* **What to do**: Continue the passage on gut microbiota and geriatric depression from where it stops.

* **Passage**:
______

Geriatric depression: gut microbiota involved in remission?
Already implicated by previous studies in neuropsychiatric functioning, the gut microbiota may also predict treatment response in geriatric depression, even for treatment with a placebo. Moreover, it may also be predictive of subsequent remission.
A major public health issue, geriatric depression may affect up to 25% of elderly people, with lower remission rates and higher relapse rates than in younger adults. This has led to a search for biomarkers predictive of responses to antidepressants. Unsuccessful to date, this search has now reached a turning point. Based on the fact that brain-gut-microbiota interactions modulate mood disorders and that gut dysbiosis appears in late life, researchers have hypothesized that the gut microbiota may predict responses to antidepressant treatments in geriatric depression. The secondary analysis of a randomized controlled trial (12 weeks of Levomilnacipran [LVM] or a placebo) in California involving seniors with major depressive disorder seems to support this hypothesis.

______

* **Material provided**:
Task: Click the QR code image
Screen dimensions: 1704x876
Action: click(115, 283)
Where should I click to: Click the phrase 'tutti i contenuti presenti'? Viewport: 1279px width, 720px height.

______

* **Reply**:
Bacterial genera capable of predicting remission
As no differences were observed in remission rate between the LVM group and the placebo group, the analysis combined the 4 treated patients and the 8 controls. Of these 12 seniors, 5 overcame their depression (score ≤ 6 on the Hamilton scale): they were younger (67 vs. 74 years) and all were male; but there were no differences in pretreatment gut microbiota alpha or beta-diversity between the two groups. However, the content of 9 bacterial genera in the baseline microbiota was accurate in predicting remission. A significant content of Faecalibacterium, and to a lesser extent Agathobacter and Roseburia, was associated with remission.
A gut microbiota that changes in the case of remission
The study also showed that the gut microbiota of remitters (but not that of non-remitters) changed during their recovery from depression. The researchers observed an increase in certain taxa, including Flavonifractor and DTU089. According to the authors, the increased presence of these bacteria may be the result of depression remission (better diet, increased physical activity, improved sleep, reduced stress, etc.), although they have no known antidepressant effects.
Personalized medicine to treat geriatric depression soon at hand?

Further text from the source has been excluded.